Lo nuevo en la idea de vanguardia

La idea de vanguardia desde el modelo leninista (de alguna manera lo que fueron muchas de las organizaciones de izquierda que existieron en distintos puntos del mundo) o desde la mística guerrilleril guevarista, debe ser revisada. En todo caso hay que pensar nuevas formas organizativas; sin caer en un ciego espontaneísmo -por cierto, reacción visceral importante pero inconducente como proceso transformador si no hay una conducción que le dé proyecto a ese descontento-; lo que está en discusión es la manera de aunar y articular el descomunal malestar popular y darle salida revolucionaria a las injusticias que atraviesan el sistema: las económicas, las de género, las étnicas. La clave es la organización popular, la democracia directa. Eso implica el primer gran trabajo por delante.
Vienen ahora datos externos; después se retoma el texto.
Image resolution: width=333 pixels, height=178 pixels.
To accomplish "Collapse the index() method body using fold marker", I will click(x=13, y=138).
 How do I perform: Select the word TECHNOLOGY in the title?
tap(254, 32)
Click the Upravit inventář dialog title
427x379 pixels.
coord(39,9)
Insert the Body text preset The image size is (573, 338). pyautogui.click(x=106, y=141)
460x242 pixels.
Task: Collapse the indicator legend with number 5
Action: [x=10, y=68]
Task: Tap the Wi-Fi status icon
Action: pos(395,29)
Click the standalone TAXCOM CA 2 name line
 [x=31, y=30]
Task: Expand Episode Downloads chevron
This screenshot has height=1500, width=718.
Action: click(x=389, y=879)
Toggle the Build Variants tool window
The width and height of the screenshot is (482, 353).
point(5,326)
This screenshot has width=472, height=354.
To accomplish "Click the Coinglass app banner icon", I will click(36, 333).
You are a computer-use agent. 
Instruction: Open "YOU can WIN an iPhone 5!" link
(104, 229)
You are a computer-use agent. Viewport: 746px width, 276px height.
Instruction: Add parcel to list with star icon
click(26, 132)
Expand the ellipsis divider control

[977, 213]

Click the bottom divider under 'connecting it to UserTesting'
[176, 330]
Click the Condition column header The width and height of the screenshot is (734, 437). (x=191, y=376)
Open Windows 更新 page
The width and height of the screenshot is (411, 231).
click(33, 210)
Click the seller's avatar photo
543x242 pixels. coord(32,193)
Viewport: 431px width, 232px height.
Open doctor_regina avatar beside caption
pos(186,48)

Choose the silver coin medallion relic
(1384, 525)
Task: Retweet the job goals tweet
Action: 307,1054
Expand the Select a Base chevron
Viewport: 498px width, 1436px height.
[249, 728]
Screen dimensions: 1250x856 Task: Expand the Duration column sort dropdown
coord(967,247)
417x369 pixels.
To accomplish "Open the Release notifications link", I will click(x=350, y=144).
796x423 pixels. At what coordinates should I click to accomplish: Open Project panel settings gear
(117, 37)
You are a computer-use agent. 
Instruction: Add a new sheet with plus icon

Todo este panorama en cierta forma sombrío que se ha pintado no es para negar posibilidades de triunfo revolucionario sino, por el contrario, para ver cómo realmente se puede hacer posible, para ver cómo darle forma y viabilidad real. El socialismo, definitivamente, es el único camino. Si no, la barbarie, ley de la selva y darwinismo social, pequeñas élites poderosísimas dominando a grandes masas incoordinadas. Todas las sociedades que transitaron la senda socialista (Rusia, China, Cuba) obtuvieron éxitos incontestables en su dinámica, con mejoras fabulosas en la calidad de vida. El capitalismo ofrece bienestar a un escaso 15 por ciento de la población mundial; el resto, a pasar penurias. El socialismo pretende, tal como se expresó más arriba, construir “una patria para la humanidad”.

rmh/mc

*Catedrático universitario, politólogo y articulista argentino.